AIM OF THE EXERCISE
Reproduce the records verbatim, from the line containing "Select the Articles tab" through the line containing "Looking at the screenshot, I should 800,104.", including both of those lines.

WORKING DATA
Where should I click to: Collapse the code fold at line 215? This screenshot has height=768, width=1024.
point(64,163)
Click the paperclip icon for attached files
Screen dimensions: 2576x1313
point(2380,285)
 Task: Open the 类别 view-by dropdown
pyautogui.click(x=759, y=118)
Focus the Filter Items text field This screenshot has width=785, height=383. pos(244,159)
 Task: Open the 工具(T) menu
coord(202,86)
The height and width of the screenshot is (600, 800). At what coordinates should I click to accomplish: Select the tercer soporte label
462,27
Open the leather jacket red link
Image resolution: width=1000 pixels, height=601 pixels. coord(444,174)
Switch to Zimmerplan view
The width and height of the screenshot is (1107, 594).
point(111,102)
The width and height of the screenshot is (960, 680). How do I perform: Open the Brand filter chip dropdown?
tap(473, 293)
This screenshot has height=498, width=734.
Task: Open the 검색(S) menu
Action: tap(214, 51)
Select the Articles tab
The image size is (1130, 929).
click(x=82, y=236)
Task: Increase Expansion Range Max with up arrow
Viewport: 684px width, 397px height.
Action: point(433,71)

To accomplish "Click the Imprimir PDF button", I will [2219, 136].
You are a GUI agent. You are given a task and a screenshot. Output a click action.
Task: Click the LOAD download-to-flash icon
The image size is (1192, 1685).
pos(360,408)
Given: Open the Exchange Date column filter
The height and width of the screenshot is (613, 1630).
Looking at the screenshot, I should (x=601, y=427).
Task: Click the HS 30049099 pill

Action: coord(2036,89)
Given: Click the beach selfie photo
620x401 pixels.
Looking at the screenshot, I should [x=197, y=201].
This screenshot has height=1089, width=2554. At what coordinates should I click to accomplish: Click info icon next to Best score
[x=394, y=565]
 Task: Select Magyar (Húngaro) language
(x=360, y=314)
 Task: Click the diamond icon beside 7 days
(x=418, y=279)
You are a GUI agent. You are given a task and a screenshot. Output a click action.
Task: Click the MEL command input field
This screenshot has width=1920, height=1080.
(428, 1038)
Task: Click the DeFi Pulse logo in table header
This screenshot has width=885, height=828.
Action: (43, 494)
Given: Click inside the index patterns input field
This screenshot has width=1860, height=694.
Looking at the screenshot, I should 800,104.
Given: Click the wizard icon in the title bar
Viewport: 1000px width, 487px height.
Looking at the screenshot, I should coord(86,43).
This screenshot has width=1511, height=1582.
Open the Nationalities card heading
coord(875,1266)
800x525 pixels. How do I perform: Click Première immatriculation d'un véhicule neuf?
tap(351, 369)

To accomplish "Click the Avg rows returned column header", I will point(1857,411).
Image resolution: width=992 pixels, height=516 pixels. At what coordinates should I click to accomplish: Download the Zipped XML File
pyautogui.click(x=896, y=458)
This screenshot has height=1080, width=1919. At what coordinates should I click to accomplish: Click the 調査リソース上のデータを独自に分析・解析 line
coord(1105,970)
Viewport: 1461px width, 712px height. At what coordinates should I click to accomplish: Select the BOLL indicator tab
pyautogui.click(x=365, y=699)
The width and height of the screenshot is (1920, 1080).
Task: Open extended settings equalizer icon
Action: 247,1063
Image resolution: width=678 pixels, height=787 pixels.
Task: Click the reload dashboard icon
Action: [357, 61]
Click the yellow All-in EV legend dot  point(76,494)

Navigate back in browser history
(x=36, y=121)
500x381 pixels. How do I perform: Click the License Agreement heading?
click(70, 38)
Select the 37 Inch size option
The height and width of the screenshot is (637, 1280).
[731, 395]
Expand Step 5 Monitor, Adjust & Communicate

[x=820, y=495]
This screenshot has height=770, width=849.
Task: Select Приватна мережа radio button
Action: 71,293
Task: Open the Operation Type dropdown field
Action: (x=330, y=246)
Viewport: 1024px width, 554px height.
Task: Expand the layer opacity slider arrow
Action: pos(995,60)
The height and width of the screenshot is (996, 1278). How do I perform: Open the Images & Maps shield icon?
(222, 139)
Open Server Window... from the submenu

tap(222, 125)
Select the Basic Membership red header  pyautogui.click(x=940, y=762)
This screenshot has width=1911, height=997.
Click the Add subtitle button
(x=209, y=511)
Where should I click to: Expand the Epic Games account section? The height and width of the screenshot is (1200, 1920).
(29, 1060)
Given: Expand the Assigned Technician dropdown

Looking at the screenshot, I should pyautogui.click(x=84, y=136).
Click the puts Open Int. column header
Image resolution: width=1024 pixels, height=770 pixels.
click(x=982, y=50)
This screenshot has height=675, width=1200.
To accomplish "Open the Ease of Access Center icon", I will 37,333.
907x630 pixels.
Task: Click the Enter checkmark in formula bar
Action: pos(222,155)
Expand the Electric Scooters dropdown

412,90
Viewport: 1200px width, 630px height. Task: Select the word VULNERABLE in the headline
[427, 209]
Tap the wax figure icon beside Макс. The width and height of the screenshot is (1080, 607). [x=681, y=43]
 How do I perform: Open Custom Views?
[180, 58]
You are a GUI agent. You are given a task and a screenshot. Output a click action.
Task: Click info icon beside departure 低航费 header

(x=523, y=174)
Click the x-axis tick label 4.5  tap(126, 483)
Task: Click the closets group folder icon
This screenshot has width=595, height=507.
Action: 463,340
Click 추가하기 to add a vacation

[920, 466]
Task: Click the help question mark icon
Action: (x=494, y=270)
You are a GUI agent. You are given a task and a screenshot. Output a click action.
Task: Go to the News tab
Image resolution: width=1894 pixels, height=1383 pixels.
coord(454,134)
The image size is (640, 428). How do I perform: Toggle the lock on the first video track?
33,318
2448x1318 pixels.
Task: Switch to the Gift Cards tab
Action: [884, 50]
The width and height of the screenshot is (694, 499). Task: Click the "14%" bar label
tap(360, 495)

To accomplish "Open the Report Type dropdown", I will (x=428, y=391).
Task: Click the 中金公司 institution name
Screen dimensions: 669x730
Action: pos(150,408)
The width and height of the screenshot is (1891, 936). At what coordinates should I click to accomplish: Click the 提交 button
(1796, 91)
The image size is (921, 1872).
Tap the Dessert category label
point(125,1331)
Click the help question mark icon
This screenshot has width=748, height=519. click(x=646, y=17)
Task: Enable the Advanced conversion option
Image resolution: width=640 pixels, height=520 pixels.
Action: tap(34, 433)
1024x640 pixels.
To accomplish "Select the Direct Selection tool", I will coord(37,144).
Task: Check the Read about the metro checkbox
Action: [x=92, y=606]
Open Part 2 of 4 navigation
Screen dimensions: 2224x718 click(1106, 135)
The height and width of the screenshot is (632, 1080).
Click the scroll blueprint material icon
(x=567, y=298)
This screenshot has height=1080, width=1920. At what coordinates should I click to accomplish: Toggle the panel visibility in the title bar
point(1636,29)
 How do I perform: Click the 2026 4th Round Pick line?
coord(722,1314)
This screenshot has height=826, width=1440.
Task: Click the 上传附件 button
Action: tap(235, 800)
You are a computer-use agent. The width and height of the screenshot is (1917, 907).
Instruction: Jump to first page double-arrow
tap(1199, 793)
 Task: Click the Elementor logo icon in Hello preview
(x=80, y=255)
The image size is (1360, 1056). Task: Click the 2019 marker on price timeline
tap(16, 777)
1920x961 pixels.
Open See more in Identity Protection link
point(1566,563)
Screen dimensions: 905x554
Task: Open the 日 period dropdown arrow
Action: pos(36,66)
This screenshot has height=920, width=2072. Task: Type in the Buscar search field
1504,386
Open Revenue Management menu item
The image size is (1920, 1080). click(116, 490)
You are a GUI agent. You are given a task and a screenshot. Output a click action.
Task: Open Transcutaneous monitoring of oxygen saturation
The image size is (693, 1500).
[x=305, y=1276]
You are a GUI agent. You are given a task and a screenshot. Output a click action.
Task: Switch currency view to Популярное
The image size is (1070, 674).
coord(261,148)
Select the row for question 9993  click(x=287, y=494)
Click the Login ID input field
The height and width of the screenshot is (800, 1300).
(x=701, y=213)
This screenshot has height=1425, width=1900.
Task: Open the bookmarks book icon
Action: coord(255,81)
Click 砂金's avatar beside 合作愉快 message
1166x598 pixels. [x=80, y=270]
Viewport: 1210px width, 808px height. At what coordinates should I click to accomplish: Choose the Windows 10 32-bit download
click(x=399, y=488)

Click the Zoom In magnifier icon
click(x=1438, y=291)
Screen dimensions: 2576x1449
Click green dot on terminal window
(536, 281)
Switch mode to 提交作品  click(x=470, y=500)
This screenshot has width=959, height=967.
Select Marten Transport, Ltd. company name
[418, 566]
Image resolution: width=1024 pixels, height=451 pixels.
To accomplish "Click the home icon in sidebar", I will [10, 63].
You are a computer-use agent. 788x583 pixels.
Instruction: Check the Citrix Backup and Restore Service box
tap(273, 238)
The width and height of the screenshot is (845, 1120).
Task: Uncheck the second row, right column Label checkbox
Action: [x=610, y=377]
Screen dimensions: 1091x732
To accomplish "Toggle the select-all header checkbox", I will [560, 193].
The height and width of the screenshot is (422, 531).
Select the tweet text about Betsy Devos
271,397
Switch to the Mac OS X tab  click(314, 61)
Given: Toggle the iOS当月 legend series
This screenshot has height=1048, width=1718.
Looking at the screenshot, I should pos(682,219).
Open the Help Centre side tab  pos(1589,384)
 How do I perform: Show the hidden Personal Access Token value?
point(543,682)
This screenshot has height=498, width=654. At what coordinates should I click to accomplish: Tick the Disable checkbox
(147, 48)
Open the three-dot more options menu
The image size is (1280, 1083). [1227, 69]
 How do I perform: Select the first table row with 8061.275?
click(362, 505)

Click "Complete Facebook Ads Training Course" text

EXERCISE SOLUTION
Select the Articles tab
The image size is (1130, 929).
click(x=82, y=236)
Task: Increase Expansion Range Max with up arrow
Viewport: 684px width, 397px height.
Action: point(433,71)

To accomplish "Click the Imprimir PDF button", I will [2219, 136].
You are a GUI agent. You are given a task and a screenshot. Output a click action.
Task: Click the LOAD download-to-flash icon
The image size is (1192, 1685).
pos(360,408)
Given: Open the Exchange Date column filter
The height and width of the screenshot is (613, 1630).
Looking at the screenshot, I should (x=601, y=427).
Task: Click the HS 30049099 pill

Action: coord(2036,89)
Given: Click the beach selfie photo
620x401 pixels.
Looking at the screenshot, I should [x=197, y=201].
This screenshot has height=1089, width=2554. At what coordinates should I click to accomplish: Click info icon next to Best score
[x=394, y=565]
 Task: Select Magyar (Húngaro) language
(x=360, y=314)
 Task: Click the diamond icon beside 7 days
(x=418, y=279)
You are a GUI agent. You are given a task and a screenshot. Output a click action.
Task: Click the MEL command input field
This screenshot has width=1920, height=1080.
(428, 1038)
Task: Click the DeFi Pulse logo in table header
This screenshot has width=885, height=828.
Action: (43, 494)
Given: Click inside the index patterns input field
This screenshot has width=1860, height=694.
Looking at the screenshot, I should 800,104.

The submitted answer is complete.